__BRIEF__: Please recast the entries as a JSON list of strings, one string per line and no blank lines, starting with the line containing "Open the QR code for Tres" and going on through the last line of the entries.
>> Begin DATA SUPPLIED
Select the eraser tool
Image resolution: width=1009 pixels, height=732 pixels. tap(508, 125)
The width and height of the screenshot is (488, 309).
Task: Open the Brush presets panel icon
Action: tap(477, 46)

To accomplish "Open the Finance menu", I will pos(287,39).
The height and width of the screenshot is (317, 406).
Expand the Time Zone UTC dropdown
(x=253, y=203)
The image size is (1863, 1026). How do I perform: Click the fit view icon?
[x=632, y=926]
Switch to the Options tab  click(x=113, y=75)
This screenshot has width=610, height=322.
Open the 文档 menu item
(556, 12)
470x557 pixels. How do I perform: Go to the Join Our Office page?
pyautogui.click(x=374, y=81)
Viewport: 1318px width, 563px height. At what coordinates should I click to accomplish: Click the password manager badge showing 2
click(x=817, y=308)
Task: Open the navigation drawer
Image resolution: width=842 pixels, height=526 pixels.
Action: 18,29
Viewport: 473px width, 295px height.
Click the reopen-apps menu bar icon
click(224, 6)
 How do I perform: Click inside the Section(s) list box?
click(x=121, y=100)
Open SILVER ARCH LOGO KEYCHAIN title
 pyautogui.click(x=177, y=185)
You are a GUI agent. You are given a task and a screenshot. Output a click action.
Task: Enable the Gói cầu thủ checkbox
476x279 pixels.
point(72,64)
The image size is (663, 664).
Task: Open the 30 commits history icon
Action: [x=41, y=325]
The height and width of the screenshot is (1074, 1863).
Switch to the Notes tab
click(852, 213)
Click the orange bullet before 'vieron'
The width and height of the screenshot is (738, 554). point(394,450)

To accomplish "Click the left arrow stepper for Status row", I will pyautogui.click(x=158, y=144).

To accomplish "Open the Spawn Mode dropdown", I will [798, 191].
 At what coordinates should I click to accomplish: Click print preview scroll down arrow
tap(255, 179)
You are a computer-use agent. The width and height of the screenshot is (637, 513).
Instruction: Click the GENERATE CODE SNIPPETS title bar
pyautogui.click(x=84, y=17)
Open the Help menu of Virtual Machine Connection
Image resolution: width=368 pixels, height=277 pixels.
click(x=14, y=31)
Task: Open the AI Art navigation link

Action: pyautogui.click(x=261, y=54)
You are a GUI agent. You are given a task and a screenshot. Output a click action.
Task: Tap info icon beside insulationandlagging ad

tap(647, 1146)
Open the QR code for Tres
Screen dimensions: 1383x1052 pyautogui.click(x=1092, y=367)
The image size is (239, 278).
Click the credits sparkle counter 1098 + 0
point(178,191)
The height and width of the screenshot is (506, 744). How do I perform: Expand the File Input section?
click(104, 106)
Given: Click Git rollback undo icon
>> End DATA SUPPLIED
__COMPLETED EXERCISE__:
[
  "Open the QR code for Tres",
  "Screen dimensions: 1383x1052 pyautogui.click(x=1092, y=367)",
  "The image size is (239, 278).",
  "Click the credits sparkle counter 1098 + 0",
  "point(178,191)",
  "The height and width of the screenshot is (506, 744). How do I perform: Expand the File Input section?",
  "click(104, 106)",
  "Given: Click Git rollback undo icon"
]